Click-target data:
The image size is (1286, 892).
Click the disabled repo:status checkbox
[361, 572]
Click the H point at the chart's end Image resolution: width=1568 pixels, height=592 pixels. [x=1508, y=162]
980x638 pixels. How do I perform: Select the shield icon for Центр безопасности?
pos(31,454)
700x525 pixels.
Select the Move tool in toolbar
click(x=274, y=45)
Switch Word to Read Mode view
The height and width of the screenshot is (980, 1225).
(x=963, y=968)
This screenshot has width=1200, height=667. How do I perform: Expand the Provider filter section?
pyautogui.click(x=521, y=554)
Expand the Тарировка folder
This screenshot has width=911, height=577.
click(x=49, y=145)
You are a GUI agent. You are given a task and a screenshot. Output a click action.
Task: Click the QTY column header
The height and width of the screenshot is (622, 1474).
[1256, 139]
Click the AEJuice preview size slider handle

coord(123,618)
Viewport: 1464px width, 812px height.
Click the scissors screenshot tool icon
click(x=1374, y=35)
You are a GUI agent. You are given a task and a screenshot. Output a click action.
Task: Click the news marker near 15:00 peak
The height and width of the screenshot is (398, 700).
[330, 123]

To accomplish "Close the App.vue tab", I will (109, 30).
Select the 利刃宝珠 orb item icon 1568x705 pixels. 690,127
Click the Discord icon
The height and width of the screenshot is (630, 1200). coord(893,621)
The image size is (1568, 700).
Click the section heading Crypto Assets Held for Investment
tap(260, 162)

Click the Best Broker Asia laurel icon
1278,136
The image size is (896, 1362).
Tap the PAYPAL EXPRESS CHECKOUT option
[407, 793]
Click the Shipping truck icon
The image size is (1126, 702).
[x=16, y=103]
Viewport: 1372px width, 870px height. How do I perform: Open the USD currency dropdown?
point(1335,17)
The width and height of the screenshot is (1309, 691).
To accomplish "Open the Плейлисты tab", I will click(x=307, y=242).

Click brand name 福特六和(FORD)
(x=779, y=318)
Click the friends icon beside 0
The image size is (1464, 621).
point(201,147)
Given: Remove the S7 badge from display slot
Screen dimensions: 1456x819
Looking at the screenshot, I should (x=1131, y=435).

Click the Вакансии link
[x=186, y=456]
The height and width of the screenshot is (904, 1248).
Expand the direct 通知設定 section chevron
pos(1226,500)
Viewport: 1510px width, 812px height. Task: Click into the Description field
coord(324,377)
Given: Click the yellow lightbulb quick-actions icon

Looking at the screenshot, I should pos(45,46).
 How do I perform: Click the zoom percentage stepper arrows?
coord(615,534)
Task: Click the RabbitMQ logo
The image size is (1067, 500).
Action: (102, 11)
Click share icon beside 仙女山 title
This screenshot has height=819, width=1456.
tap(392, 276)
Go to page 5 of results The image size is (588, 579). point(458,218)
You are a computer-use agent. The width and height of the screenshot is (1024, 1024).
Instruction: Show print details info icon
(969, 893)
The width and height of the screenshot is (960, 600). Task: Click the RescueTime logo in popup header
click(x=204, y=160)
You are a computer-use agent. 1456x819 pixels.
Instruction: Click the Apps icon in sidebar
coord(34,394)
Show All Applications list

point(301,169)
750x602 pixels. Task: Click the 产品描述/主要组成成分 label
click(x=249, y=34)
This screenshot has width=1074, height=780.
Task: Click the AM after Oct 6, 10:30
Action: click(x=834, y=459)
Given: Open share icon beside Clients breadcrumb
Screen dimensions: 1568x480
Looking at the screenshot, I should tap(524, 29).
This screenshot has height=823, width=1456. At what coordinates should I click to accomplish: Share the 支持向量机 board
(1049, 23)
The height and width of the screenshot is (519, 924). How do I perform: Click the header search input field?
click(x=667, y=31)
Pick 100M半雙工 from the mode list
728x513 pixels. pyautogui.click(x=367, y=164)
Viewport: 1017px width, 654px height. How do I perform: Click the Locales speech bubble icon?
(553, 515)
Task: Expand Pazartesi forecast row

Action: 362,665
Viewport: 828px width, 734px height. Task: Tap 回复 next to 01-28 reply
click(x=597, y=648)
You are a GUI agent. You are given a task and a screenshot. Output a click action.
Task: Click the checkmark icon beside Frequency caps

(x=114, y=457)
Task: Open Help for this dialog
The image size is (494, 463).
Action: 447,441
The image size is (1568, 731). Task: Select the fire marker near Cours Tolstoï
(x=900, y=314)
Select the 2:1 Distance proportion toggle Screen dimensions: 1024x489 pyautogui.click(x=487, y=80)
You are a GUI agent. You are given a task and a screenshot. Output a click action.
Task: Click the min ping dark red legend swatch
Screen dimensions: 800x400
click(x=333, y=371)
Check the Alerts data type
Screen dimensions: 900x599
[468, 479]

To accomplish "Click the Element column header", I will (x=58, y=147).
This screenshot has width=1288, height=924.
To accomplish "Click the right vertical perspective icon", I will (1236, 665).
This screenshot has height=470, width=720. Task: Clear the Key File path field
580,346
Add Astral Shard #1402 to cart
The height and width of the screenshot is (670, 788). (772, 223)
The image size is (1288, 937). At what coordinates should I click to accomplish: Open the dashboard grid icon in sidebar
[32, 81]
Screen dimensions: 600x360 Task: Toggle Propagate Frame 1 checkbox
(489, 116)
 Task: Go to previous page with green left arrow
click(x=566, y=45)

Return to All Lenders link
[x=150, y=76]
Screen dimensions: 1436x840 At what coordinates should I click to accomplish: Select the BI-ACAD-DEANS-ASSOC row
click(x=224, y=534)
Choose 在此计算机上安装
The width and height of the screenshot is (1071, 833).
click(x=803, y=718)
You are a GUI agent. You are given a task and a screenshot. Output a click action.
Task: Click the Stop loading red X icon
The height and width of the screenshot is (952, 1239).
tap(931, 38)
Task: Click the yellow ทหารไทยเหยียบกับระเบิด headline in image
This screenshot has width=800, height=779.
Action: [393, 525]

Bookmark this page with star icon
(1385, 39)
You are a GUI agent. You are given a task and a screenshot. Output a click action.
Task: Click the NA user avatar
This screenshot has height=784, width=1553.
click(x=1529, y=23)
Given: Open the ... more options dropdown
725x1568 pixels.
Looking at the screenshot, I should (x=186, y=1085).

(What to work on)
Format all of the data above as a numbered list, leaving out any blank lines.

(Response for this exercise)
1. The image size is (1286, 892).
2. Click the disabled repo:status checkbox
3. [361, 572]
4. Click the H point at the chart's end Image resolution: width=1568 pixels, height=592 pixels. [x=1508, y=162]
5. 980x638 pixels. How do I perform: Select the shield icon for Центр безопасности?
6. pos(31,454)
7. 700x525 pixels.
8. Select the Move tool in toolbar
9. click(x=274, y=45)
10. Switch Word to Read Mode view
11. The height and width of the screenshot is (980, 1225).
12. (x=963, y=968)
13. This screenshot has width=1200, height=667. How do I perform: Expand the Provider filter section?
14. pyautogui.click(x=521, y=554)
15. Expand the Тарировка folder
16. This screenshot has width=911, height=577.
17. click(x=49, y=145)
18. You are a GUI agent. You are given a task and a screenshot. Output a click action.
19. Task: Click the QTY column header
20. The height and width of the screenshot is (622, 1474).
21. [1256, 139]
22. Click the AEJuice preview size slider handle
23. coord(123,618)
24. Viewport: 1464px width, 812px height.
25. Click the scissors screenshot tool icon
26. click(x=1374, y=35)
27. You are a GUI agent. You are given a task and a screenshot. Output a click action.
28. Task: Click the news marker near 15:00 peak
29. The height and width of the screenshot is (398, 700).
30. [330, 123]
31. To accomplish "Close the App.vue tab", I will (109, 30).
32. Select the 利刃宝珠 orb item icon 1568x705 pixels. 690,127
33. Click the Discord icon
34. The height and width of the screenshot is (630, 1200). coord(893,621)
35. The image size is (1568, 700).
36. Click the section heading Crypto Assets Held for Investment
37. tap(260, 162)
38. Click the Best Broker Asia laurel icon
39. 1278,136
40. The image size is (896, 1362).
41. Tap the PAYPAL EXPRESS CHECKOUT option
42. [407, 793]
43. Click the Shipping truck icon
44. The image size is (1126, 702).
45. [x=16, y=103]
46. Viewport: 1372px width, 870px height. How do I perform: Open the USD currency dropdown?
47. point(1335,17)
48. The width and height of the screenshot is (1309, 691).
49. To accomplish "Open the Плейлисты tab", I will click(x=307, y=242).
50. Click brand name 福特六和(FORD)
51. (x=779, y=318)
52. Click the friends icon beside 0
53. The image size is (1464, 621).
54. point(201,147)
55. Given: Remove the S7 badge from display slot
56. Screen dimensions: 1456x819
57. Looking at the screenshot, I should (x=1131, y=435).
58. Click the Вакансии link
59. [x=186, y=456]
60. The height and width of the screenshot is (904, 1248).
61. Expand the direct 通知設定 section chevron
62. pos(1226,500)
63. Viewport: 1510px width, 812px height. Task: Click into the Description field
64. coord(324,377)
65. Given: Click the yellow lightbulb quick-actions icon
66. Looking at the screenshot, I should pos(45,46).
67.  How do I perform: Click the zoom percentage stepper arrows?
68. coord(615,534)
69. Task: Click the RabbitMQ logo
70. The image size is (1067, 500).
71. Action: (102, 11)
72. Click share icon beside 仙女山 title
73. This screenshot has height=819, width=1456.
74. tap(392, 276)
75. Go to page 5 of results The image size is (588, 579). point(458,218)
76. You are a computer-use agent. The width and height of the screenshot is (1024, 1024).
77. Instruction: Show print details info icon
78. (969, 893)
79. The width and height of the screenshot is (960, 600). Task: Click the RescueTime logo in popup header
80. click(x=204, y=160)
81. You are a computer-use agent. 1456x819 pixels.
82. Instruction: Click the Apps icon in sidebar
83. coord(34,394)
84. Show All Applications list
85. point(301,169)
86. 750x602 pixels. Task: Click the 产品描述/主要组成成分 label
87. click(x=249, y=34)
88. This screenshot has width=1074, height=780.
89. Task: Click the AM after Oct 6, 10:30
90. Action: click(x=834, y=459)
91. Given: Open share icon beside Clients breadcrumb
92. Screen dimensions: 1568x480
93. Looking at the screenshot, I should tap(524, 29).
94. This screenshot has height=823, width=1456. At what coordinates should I click to accomplish: Share the 支持向量机 board
95. (1049, 23)
96. The height and width of the screenshot is (519, 924). How do I perform: Click the header search input field?
97. click(x=667, y=31)
98. Pick 100M半雙工 from the mode list
99. 728x513 pixels. pyautogui.click(x=367, y=164)
100. Viewport: 1017px width, 654px height. How do I perform: Click the Locales speech bubble icon?
101. (553, 515)
102. Task: Expand Pazartesi forecast row
103. Action: 362,665
104. Viewport: 828px width, 734px height. Task: Tap 回复 next to 01-28 reply
105. click(x=597, y=648)
106. You are a GUI agent. You are given a task and a screenshot. Output a click action.
107. Task: Click the checkmark icon beside Frequency caps
108. (x=114, y=457)
109. Task: Open Help for this dialog
110. The image size is (494, 463).
111. Action: 447,441
112. The image size is (1568, 731). Task: Select the fire marker near Cours Tolstoï
113. (x=900, y=314)
114. Select the 2:1 Distance proportion toggle Screen dimensions: 1024x489 pyautogui.click(x=487, y=80)
115. You are a GUI agent. You are given a task and a screenshot. Output a click action.
116. Task: Click the min ping dark red legend swatch
117. Screen dimensions: 800x400
118. click(x=333, y=371)
119. Check the Alerts data type
120. Screen dimensions: 900x599
121. [468, 479]
122. To accomplish "Click the Element column header", I will (x=58, y=147).
123. This screenshot has width=1288, height=924.
124. To accomplish "Click the right vertical perspective icon", I will (1236, 665).
125. This screenshot has height=470, width=720. Task: Clear the Key File path field
126. 580,346
127. Add Astral Shard #1402 to cart
128. The height and width of the screenshot is (670, 788). (772, 223)
129. The image size is (1288, 937). At what coordinates should I click to accomplish: Open the dashboard grid icon in sidebar
130. [32, 81]
131. Screen dimensions: 600x360 Task: Toggle Propagate Frame 1 checkbox
132. (489, 116)
133.  Task: Go to previous page with green left arrow
134. click(x=566, y=45)
135. Return to All Lenders link
136. [x=150, y=76]
137. Screen dimensions: 1436x840 At what coordinates should I click to accomplish: Select the BI-ACAD-DEANS-ASSOC row
138. click(x=224, y=534)
139. Choose 在此计算机上安装
140. The width and height of the screenshot is (1071, 833).
141. click(x=803, y=718)
142. You are a GUI agent. You are given a task and a screenshot. Output a click action.
143. Task: Click the Stop loading red X icon
144. The height and width of the screenshot is (952, 1239).
145. tap(931, 38)
146. Task: Click the yellow ทหารไทยเหยียบกับระเบิด headline in image
147. This screenshot has width=800, height=779.
148. Action: [393, 525]
149. Bookmark this page with star icon
150. (1385, 39)
151. You are a GUI agent. You are given a task and a screenshot. Output a click action.
152. Task: Click the NA user avatar
153. This screenshot has height=784, width=1553.
154. click(x=1529, y=23)
155. Given: Open the ... more options dropdown
156. 725x1568 pixels.
157. Looking at the screenshot, I should (x=186, y=1085).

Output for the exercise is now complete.